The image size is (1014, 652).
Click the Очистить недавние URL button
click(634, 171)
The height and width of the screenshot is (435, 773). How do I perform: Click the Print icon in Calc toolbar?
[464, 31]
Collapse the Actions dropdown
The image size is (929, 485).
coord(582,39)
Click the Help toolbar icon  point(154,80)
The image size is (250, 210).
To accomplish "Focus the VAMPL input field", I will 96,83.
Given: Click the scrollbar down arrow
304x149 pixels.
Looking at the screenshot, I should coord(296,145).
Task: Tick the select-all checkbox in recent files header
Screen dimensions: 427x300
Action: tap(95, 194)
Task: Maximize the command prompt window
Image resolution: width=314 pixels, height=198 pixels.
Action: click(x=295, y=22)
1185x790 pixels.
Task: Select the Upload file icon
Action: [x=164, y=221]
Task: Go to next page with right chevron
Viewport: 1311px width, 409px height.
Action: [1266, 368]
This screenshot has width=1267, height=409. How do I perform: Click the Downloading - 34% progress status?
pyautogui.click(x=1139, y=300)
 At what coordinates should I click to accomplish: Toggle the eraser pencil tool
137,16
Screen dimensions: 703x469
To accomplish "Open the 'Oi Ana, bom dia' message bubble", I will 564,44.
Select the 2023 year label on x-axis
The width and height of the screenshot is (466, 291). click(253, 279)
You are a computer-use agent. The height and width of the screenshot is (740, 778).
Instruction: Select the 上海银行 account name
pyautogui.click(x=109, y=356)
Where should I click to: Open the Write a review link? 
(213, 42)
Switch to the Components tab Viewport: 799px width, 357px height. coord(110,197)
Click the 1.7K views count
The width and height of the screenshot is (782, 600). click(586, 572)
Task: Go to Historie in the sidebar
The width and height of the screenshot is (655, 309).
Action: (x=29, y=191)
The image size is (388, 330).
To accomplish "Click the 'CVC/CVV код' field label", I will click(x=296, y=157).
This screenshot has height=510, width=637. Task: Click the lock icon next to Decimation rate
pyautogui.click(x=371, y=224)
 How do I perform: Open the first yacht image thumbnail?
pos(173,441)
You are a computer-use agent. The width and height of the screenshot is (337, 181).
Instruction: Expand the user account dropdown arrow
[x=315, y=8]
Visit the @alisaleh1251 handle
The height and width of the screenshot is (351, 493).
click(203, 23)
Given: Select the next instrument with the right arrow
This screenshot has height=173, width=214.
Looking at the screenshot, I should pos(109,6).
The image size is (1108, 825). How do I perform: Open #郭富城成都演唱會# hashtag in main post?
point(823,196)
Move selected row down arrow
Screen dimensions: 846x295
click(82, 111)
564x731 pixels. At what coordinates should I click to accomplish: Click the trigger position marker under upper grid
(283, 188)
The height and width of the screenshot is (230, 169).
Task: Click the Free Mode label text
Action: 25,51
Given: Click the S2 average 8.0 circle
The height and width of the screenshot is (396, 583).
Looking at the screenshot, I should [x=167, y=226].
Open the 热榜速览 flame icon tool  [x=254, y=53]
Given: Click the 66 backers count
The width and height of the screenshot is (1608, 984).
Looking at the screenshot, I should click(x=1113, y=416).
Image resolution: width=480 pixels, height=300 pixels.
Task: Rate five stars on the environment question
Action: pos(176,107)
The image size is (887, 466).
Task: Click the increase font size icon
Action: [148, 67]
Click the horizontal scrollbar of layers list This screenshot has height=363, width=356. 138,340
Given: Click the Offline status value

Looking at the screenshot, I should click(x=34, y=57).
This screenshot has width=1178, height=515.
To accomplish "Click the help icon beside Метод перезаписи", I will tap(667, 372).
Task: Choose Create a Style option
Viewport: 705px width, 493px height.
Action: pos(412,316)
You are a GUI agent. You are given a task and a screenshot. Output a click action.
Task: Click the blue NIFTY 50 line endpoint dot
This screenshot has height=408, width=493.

__________________________________________________

*Exercise requirements*: Please retype, with no changes, the lines that run from the first line of the entries to the line with "Given: Click the scrollbar down arrow", both ends included.

*Response*:
The image size is (1014, 652).
Click the Очистить недавние URL button
click(634, 171)
The height and width of the screenshot is (435, 773). How do I perform: Click the Print icon in Calc toolbar?
[464, 31]
Collapse the Actions dropdown
The image size is (929, 485).
coord(582,39)
Click the Help toolbar icon  point(154,80)
The image size is (250, 210).
To accomplish "Focus the VAMPL input field", I will 96,83.
Given: Click the scrollbar down arrow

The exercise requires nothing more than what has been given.